QUESTION: Randy, I read a Twitter thread amongst NFL players talking about young freshly drafted prospects and how they can know within the first week, if a high draft pick will be a bust or a success. Is this true? And if so, as a former GM, do you ever talk to players about prospects? - Eric Revering
Good question. I’ve often said, players in your locker room are your biggest and most valid judges of incoming talent. Players, do know players. I am not sure they can determine a player’s growth potential but they definitely know talent level when it lines up across from them. I always go back to a couple specifics in my career. When I was GM of the New Orleans Saints, we signed a WR from the Chiefs who was 4th or 5th on their depth chart. This player had not played a ton so he was unknown to most. Players led me to this decision, without them even knowingly saying a word.

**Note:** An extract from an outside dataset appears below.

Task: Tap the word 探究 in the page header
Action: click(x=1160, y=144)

I had just come from the 17 years in the Seahawks organization and we obviously played the Chiefs twice a year, in those days. Regarding this particular receiver, I noticed on film that when he did get in the game- our corners would take a step back in alignment, right before each snap. It happened consistently. It didn’t take a genius to conclude that “this kid was fast” and that said corners, were afraid he was going to run BY THEM, so they were just hedging their bets. If you follow what I’m saying, by stepping back and increasing the cushion they were protecting giving up the deep ball. I wanted that speed for our then, slow and plodding New Orleans Saints team. That receiver was Joe Horn, who went on the become the Saints all-time leading receiver by the end of his career.
To that end, I always like watching practice with the players on the sidelines. I like to observe the same things they feel. I like watching players reactions during practice as to what they are seeing on the field. They are not easily impressed by other players but hearing the chatter and taking mental notes of such conversations or body language should be part of what a GM does daily. It might be a simple raising of eye brows, or a wink to another payer over his shoulder but they know talent. Another example of listening to acquire knowledge.